A column by John Anderson
Just when we think we know how life works, how the highs are so high and the lows can really kick you when you are down, things happen that test your will, test your faith and make it difficult to sit and work on a Monday.
That is happening to me today, a few hours removed from one cancer benefit (for Tony B at WCC), while looking forward to supporting the fight Matt Stuck is going through this Saturday at the Wellsville VFW.
Over the weekend as we broke away from stories of doctor visits to share laughs and celebrated friends fighting cancer, the subject of other benefits came up. One was the upcoming spaghetti dinner benefit at the Greenwood Fire Hall for Brandy Ford. I mentioned I was looking forward to it and that I heard arrangements were being made so she could possibly attend.
Then I was told she might not make the next 48 hours.

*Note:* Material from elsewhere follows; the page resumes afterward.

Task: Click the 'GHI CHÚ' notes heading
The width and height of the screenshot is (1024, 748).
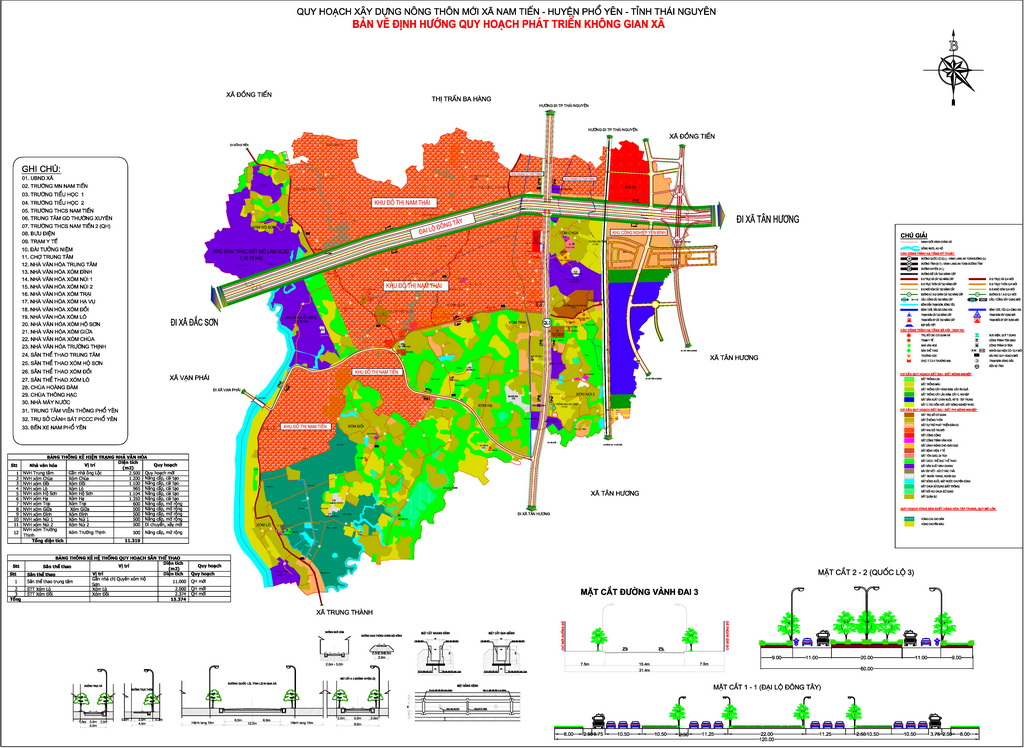Action: pos(42,169)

Suddenly, word spread that Brandy passed away at the age of 44.
This bubbly individual who put others first, who always ran to give you a hug or tell you how much you mean to her through your work or just being yourself, was dealt the news about cancer in October. Then, she had a stroke. Through it all, she smiled. She posed for photos in her hospital bed. Through the pain she told her friends, nurses and doctors how much she appreciated them.
In Brandy’s darkest physical moments, she was still a shining light trying to make others feel better.
It’s no wonder. When you saw her at the grocery store, a charity event or even a village pub, she was trying to make others feel good about themselves. What you might not have realized is, she had already spent an entire week advocating for those who have developmental disabilities. She wanted their lives to be better. She wanted to see them treated with the respect they deserve and employment they needed.
There were only three times Brandy ever asked me for a favor.
And all three were for me to help her do something for others.
The first was for the Allegany Arc employees who were feeling pressure from an outside faction to change the way they did things. She wanted to make sure they could advocate for those in need and wanted to know how to fight the good fight for all employees.
However, she said she was a nobody and wouldn’t make a difference. She mentioned she wasn’t management or the CEO and wanted me to reach out to them. I didn’t have to. Her words were strong, the employees followed her lead and she was successful.
The second time was in 2011 when her mom, Darlene, was burdened by $11,000 in medical bills. With her sister, Wendy, they held a benefit and got her the care she needed despite not having health insurance. Darlene lived another 10 years and fought illnesses, but her family had her for another decade.
Finally, her last request from me was a simple one. Her child was in the newspaper. She was proud and wanted a copy. Once again, always happy for someone else. Just when I felt I did something for her, she brought up a column I wrote when Dylon Mitchell passed away. She said, “You have a way with words. I never even met Dylon and you had me in tears.” She repaid me once again.
I don’t understand how someone who was so healthy and happy could be taken from this earth so fast, almost moments after a diagnosis.
As I drove home last night, my music was set to my taste, which could be anything from country to rap, metal to jazz. For some reason, the band Looking Glass came on and the song, ‘Brandy.”
I usually hum along and belt out the chorus and move on to humming the music. However, this time I listened to the lyrics, ‘Brandy could feel the ocean fall and rise … she saw its ragin’ glory.”
That’s so true, despite our flaws and imperfections, she saw the glory in all of us.
The bridge before the final chorus of the song says, “And Brandy does her best to understand,” referring to the fact she could see the truth and honesty in all.
Brandy Ford did so much to make us all feel good. It’s why she deserved one last tattoo, one last concert.
In her final hours, family held her hand. But in reality, she was giving out one last hug to us all.